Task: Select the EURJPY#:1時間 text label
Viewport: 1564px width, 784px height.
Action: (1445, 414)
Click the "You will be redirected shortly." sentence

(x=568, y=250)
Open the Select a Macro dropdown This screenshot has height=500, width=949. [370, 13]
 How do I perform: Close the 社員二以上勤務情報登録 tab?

---

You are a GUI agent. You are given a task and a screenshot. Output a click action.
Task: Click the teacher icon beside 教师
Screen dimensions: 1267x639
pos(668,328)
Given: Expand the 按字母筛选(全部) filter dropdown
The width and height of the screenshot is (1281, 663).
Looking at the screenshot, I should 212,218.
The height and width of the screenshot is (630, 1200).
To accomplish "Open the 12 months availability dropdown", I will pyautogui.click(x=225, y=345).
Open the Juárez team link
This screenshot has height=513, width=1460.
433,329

* * *

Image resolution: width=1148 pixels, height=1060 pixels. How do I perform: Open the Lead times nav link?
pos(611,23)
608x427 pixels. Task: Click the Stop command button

Activity — Both the line containing "Image resolution: width=1148" and the line containing "608x427 pixels. Task: Click" belong in the answer. Print them and every line above that falls between them exactly, and no others.

Exercise solution —
Image resolution: width=1148 pixels, height=1060 pixels. How do I perform: Open the Lead times nav link?
pos(611,23)
608x427 pixels. Task: Click the Stop command button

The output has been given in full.